--- start Extracted entries ---
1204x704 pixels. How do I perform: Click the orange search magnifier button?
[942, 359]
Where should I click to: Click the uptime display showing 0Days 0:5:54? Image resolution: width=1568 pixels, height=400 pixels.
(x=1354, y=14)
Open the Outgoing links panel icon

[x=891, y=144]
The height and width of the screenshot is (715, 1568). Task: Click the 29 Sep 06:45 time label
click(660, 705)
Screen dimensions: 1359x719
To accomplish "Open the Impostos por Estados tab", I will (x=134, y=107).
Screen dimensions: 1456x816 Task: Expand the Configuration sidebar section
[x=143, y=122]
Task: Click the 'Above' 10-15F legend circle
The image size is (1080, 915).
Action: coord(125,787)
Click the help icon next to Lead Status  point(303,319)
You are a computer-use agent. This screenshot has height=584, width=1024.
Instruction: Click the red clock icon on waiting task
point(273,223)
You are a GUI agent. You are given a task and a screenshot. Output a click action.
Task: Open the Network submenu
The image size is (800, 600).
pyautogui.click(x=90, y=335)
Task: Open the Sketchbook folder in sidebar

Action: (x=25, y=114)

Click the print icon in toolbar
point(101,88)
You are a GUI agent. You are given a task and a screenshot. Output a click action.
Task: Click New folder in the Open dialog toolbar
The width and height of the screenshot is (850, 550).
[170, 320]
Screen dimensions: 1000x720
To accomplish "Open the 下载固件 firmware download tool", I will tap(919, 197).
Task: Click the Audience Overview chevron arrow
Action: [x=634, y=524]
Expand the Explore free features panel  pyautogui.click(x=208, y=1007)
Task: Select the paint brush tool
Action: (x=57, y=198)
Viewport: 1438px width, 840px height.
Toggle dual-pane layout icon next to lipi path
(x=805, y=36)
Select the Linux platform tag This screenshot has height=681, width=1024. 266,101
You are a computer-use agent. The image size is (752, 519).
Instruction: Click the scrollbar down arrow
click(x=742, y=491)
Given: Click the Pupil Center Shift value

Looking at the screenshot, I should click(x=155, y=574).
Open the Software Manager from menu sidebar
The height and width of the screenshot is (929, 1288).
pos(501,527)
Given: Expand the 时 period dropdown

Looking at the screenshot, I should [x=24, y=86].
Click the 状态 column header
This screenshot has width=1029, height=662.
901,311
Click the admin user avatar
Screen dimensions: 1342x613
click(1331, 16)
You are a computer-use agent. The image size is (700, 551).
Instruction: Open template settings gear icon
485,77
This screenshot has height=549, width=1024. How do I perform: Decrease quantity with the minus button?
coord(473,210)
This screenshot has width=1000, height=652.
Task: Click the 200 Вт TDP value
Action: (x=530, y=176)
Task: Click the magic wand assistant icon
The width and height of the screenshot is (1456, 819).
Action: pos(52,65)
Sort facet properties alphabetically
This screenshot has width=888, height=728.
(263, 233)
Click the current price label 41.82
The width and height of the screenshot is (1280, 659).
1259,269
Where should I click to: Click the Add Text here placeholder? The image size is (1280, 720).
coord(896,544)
--- end Extracted entries ---
* _What the exercise asks_
Copy out all the lines above exactly as they appear, with nothing changed.

* _Answer_
1204x704 pixels. How do I perform: Click the orange search magnifier button?
[942, 359]
Where should I click to: Click the uptime display showing 0Days 0:5:54? Image resolution: width=1568 pixels, height=400 pixels.
(x=1354, y=14)
Open the Outgoing links panel icon

[x=891, y=144]
The height and width of the screenshot is (715, 1568). Task: Click the 29 Sep 06:45 time label
click(660, 705)
Screen dimensions: 1359x719
To accomplish "Open the Impostos por Estados tab", I will (x=134, y=107).
Screen dimensions: 1456x816 Task: Expand the Configuration sidebar section
[x=143, y=122]
Task: Click the 'Above' 10-15F legend circle
The image size is (1080, 915).
Action: coord(125,787)
Click the help icon next to Lead Status  point(303,319)
You are a computer-use agent. This screenshot has height=584, width=1024.
Instruction: Click the red clock icon on waiting task
point(273,223)
You are a GUI agent. You are given a task and a screenshot. Output a click action.
Task: Open the Network submenu
The image size is (800, 600).
pyautogui.click(x=90, y=335)
Task: Open the Sketchbook folder in sidebar

Action: (x=25, y=114)

Click the print icon in toolbar
point(101,88)
You are a GUI agent. You are given a task and a screenshot. Output a click action.
Task: Click New folder in the Open dialog toolbar
The width and height of the screenshot is (850, 550).
[170, 320]
Screen dimensions: 1000x720
To accomplish "Open the 下载固件 firmware download tool", I will tap(919, 197).
Task: Click the Audience Overview chevron arrow
Action: [x=634, y=524]
Expand the Explore free features panel  pyautogui.click(x=208, y=1007)
Task: Select the paint brush tool
Action: (x=57, y=198)
Viewport: 1438px width, 840px height.
Toggle dual-pane layout icon next to lipi path
(x=805, y=36)
Select the Linux platform tag This screenshot has height=681, width=1024. 266,101
You are a computer-use agent. The image size is (752, 519).
Instruction: Click the scrollbar down arrow
click(x=742, y=491)
Given: Click the Pupil Center Shift value

Looking at the screenshot, I should click(x=155, y=574).
Open the Software Manager from menu sidebar
The height and width of the screenshot is (929, 1288).
pos(501,527)
Given: Expand the 时 period dropdown

Looking at the screenshot, I should [x=24, y=86].
Click the 状态 column header
This screenshot has width=1029, height=662.
901,311
Click the admin user avatar
Screen dimensions: 1342x613
click(1331, 16)
You are a computer-use agent. The image size is (700, 551).
Instruction: Open template settings gear icon
485,77
This screenshot has height=549, width=1024. How do I perform: Decrease quantity with the minus button?
coord(473,210)
This screenshot has width=1000, height=652.
Task: Click the 200 Вт TDP value
Action: (x=530, y=176)
Task: Click the magic wand assistant icon
The width and height of the screenshot is (1456, 819).
Action: pos(52,65)
Sort facet properties alphabetically
This screenshot has width=888, height=728.
(263, 233)
Click the current price label 41.82
The width and height of the screenshot is (1280, 659).
1259,269
Where should I click to: Click the Add Text here placeholder? The image size is (1280, 720).
coord(896,544)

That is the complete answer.